Asked by Ray

A rectangular fenced enclosure of area 225 square feet is divided half into 2 smaller rectangles.

What is the minimum total material needed to build such an enclosure?

Answered by Reiny
Make a sketch of a rectangle with a line parallel to the width dividing the rectangle into two equal parts.
Let the length of the smaller rectangle be x and its width equal to y.
(the whole rectangle would be 2x by y)

given: 2xy = 225
y = 225/(2x)

length of fence = L
L = 4x + 3y
L = 4x + 675/2x = 4x + 337.5/x
dL/dx = 4 - 337.5/x^2
= 0 for a minimum of L
4 = 337.5/x^2
x^2 = 84.375
x = appr 9.19 ft
y = 18.37 ft
L = 91.86 ft as the minimum
Answered by Damon
three fences of length x
two fences of length y

A = xy = 225 so x = 225/y

p = total length = 2y + 3 x

we want to minimize p

p = 2 y +3(225/y)
dp/dy = 0 at max or min
dp/dy = 0 = 2 -675/y^2
2 y^2 = 675
y^2 = 337
y = 18.4
x = 225/18.4
so what is 2y+3x?
Answered by Steve
As always, in similar problems, the fence is evenly divided into lengths and widths.

So, you know right off that 2y=3x.

y(2y/3) = 225
y^2 = 675/2
y = 18.37
x = 12.23
Answered by Ray
Right!
Which apparently that isn't the right answer! I did pretty much exactly what @Damon and @Steve but my teacher marked it as wrong. What gives?????

Required tasks:
1. Answer these questions from the forum thread:
(a) What area is given for the rectangular enclosure?
(b) What minimum fence length does Reiny state?
(c) What value of x does Steve obtain?
2. Name every person shown in the forum thread with the words "Answered by" before their name.

Information supplied:
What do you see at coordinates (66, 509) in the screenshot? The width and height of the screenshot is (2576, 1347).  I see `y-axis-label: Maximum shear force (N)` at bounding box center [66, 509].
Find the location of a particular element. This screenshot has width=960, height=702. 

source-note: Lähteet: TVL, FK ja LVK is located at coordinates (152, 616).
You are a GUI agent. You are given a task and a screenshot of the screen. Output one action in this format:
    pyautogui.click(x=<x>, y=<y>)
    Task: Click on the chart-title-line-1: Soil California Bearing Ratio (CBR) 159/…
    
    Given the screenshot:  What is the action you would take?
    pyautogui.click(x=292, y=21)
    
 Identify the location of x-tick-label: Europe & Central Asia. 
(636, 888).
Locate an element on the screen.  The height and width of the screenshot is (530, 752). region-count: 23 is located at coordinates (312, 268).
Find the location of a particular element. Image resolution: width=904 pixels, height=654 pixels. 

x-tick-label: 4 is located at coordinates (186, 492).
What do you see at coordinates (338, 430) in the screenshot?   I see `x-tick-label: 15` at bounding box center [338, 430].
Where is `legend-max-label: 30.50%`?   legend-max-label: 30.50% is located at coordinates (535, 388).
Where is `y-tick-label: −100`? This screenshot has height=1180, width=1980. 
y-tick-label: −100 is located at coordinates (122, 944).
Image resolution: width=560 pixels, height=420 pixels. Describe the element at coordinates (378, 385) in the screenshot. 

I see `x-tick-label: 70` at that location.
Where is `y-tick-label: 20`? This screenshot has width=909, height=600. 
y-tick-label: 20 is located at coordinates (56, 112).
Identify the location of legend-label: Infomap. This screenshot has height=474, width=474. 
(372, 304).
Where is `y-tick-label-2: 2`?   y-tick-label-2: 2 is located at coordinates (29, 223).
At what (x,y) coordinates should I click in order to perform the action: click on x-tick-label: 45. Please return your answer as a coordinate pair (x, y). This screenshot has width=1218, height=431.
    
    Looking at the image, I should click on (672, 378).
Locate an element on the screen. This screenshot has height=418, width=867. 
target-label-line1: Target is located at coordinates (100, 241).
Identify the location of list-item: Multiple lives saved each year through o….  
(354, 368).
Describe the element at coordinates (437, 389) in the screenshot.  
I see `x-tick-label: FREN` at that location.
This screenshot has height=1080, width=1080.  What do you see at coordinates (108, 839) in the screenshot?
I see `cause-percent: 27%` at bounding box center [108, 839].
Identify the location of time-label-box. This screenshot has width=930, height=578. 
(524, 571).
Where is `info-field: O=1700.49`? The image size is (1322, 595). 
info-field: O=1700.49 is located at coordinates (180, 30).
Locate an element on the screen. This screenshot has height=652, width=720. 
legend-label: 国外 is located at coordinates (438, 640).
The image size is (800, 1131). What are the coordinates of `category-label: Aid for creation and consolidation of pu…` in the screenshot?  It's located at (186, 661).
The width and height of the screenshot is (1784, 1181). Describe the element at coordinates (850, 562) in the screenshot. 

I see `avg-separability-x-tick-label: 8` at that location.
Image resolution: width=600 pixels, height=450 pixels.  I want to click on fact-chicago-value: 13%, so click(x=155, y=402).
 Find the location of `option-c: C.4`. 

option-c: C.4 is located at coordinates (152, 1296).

Numbered responses:
1.
(a) 225 square feet
(b) 91.86 ft
(c) 12.23

2. Reiny, Damon, Steve, Ray